Este iniciaba con ayudar a bien morir y aplicar los sacramentos: la confesión, la comunión, ante el peligro de muerte, y el viático, es decir, la extremaunción, la aplicación de los santos óleos al difunto, además de la oportunidad –para los pudientes– de hacer un testamento, previo pago, que permitía ganar indulgencias o el perdón de pecados, invocando a la Santísima Trinidad.
El segundo paso hacía referencia al entierro oficio, ritual que se imponía a quienes vivían sus últimos días; una vez acaecida la muerte, el tercer momento implicaba la realización, de parte de los deudos, del novenario, los sufragios y las honras.
Los rituales mortuorios novohispanos, cuyos elementos han trascendido hasta hoy, no pueden comprenderse sin considerar las costumbres y tradiciones surgidas durante la Baja Edad Media, entre los siglos XIII y XIV, cuando la peste negra y otras epidemias asolaron Europa.
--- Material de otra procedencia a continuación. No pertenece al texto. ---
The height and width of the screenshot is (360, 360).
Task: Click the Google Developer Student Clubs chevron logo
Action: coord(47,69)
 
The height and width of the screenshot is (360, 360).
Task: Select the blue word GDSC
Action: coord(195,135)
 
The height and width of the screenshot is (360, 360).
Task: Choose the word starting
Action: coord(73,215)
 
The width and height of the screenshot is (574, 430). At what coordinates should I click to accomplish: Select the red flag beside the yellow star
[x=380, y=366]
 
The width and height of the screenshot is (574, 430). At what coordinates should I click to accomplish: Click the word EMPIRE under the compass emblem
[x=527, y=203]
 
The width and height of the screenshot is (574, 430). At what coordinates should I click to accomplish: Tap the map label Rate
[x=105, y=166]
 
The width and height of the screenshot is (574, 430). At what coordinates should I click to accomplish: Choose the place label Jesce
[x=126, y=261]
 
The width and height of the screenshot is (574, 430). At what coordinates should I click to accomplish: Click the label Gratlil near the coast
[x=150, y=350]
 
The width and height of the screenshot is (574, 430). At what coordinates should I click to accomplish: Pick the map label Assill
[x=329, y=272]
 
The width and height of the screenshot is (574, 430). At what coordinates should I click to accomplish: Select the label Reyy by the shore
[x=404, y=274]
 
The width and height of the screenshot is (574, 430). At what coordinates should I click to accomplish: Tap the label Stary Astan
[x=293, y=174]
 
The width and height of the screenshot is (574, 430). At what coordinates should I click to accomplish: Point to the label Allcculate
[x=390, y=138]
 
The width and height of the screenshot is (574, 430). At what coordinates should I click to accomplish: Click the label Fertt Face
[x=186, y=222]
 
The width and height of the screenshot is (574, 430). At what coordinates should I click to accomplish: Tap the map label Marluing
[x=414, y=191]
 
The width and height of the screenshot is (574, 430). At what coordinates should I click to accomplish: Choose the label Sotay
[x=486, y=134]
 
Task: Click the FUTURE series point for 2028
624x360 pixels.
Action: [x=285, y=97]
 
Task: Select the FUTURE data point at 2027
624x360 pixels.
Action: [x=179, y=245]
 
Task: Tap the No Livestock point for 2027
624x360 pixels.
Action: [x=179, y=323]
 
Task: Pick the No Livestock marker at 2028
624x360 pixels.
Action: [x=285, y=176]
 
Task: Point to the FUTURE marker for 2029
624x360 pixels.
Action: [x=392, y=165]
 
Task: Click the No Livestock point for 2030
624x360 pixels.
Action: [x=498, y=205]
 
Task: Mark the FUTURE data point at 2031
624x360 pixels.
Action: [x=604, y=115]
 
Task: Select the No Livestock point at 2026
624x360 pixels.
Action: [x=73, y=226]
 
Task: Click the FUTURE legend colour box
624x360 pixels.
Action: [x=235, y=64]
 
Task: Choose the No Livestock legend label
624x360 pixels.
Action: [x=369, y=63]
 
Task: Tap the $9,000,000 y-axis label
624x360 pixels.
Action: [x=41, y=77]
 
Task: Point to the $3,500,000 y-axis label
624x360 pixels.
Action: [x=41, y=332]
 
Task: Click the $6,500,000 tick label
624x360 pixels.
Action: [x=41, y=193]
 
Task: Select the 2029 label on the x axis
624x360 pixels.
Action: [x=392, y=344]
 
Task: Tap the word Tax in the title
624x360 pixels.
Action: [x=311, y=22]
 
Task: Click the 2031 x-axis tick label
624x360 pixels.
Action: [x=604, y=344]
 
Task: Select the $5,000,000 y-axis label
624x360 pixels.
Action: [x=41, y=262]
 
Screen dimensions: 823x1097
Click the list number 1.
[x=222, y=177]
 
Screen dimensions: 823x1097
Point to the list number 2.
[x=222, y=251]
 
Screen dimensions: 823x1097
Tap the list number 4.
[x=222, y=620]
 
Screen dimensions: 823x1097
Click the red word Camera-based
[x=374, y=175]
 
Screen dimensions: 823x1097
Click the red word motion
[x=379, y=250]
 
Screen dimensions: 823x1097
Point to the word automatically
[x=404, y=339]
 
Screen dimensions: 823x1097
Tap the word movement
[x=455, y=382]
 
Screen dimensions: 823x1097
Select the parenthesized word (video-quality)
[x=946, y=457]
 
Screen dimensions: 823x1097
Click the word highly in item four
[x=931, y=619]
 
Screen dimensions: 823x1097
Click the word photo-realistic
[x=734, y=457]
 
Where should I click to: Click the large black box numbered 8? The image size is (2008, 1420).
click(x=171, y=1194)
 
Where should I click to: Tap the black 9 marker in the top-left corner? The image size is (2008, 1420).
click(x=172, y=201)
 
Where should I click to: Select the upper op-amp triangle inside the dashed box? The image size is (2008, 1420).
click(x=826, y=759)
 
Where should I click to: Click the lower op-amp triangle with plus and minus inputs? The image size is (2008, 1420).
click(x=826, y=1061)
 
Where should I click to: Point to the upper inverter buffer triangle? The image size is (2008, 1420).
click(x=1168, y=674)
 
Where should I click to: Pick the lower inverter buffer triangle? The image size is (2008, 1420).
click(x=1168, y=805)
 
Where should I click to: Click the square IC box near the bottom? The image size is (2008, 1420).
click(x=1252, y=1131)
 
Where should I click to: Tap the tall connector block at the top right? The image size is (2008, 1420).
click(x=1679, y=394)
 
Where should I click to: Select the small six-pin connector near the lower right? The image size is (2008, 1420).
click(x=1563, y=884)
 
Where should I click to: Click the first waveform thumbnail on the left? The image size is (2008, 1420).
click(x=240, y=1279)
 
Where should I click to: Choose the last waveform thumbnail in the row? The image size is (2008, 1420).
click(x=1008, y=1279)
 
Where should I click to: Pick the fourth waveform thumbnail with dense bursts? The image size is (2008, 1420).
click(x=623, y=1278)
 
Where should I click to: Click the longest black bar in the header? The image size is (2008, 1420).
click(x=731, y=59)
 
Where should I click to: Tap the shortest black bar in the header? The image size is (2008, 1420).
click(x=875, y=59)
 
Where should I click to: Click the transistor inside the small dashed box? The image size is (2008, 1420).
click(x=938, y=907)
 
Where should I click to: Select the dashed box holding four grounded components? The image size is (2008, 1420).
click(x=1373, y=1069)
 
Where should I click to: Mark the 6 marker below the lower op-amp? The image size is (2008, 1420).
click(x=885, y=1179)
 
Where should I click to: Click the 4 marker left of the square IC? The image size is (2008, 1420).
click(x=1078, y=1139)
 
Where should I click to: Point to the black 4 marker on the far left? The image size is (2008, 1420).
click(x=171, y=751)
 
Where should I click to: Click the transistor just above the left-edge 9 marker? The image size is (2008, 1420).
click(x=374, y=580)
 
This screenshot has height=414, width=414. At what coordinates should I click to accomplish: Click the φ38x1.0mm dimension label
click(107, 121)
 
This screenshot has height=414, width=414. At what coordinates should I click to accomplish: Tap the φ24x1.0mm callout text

La mortandad provocó que la muerte fuera experimentada como un ente enemigo.
Por ello, se elaboró una infinidad de ritos buscando proteger a los pueblos de la hecatombe, sin ver más que un final fatídico. En contraparte, en el Nuevo Mundo, la labor cristiana de las distintas órdenes religiosas buscó mantener el sentido de comunidad de los pueblos originarios, los cuales elaboraron su propia interpretación de lo predicado por frailes y clérigos.
“La liturgia y los ritos realizados eran traducidos del latín y adecuados a conveniencia, por lo cual crearon sus propias costumbres. Fue así que, en aquella época, expresiones artísticas adoptaron una figura imponente: la muerte como la gran emperatriz, por encima del Papa, de los obispos, incluso, de los reyes, y quedó plasmada en muchos de los lienzos que hoy conocemos como altares de ánimas”, indicó el doctor en Estudios Mesoamericanos.
Por último, Sánchez Mastranzo explicó que los altares de ánimas se componen de tres niveles: en el más alto, se encuentra la Iglesia triunfante, representada por los santos patronos del pueblo; al centro, la Iglesia militante, que refleja a los fieles que rezan por las almas de los difuntos; y, en el nivel inferior, está la Iglesia purgante, lugar al que se condenan suicidas, apóstatas y quienes atentan de forma violenta contra el prójimo.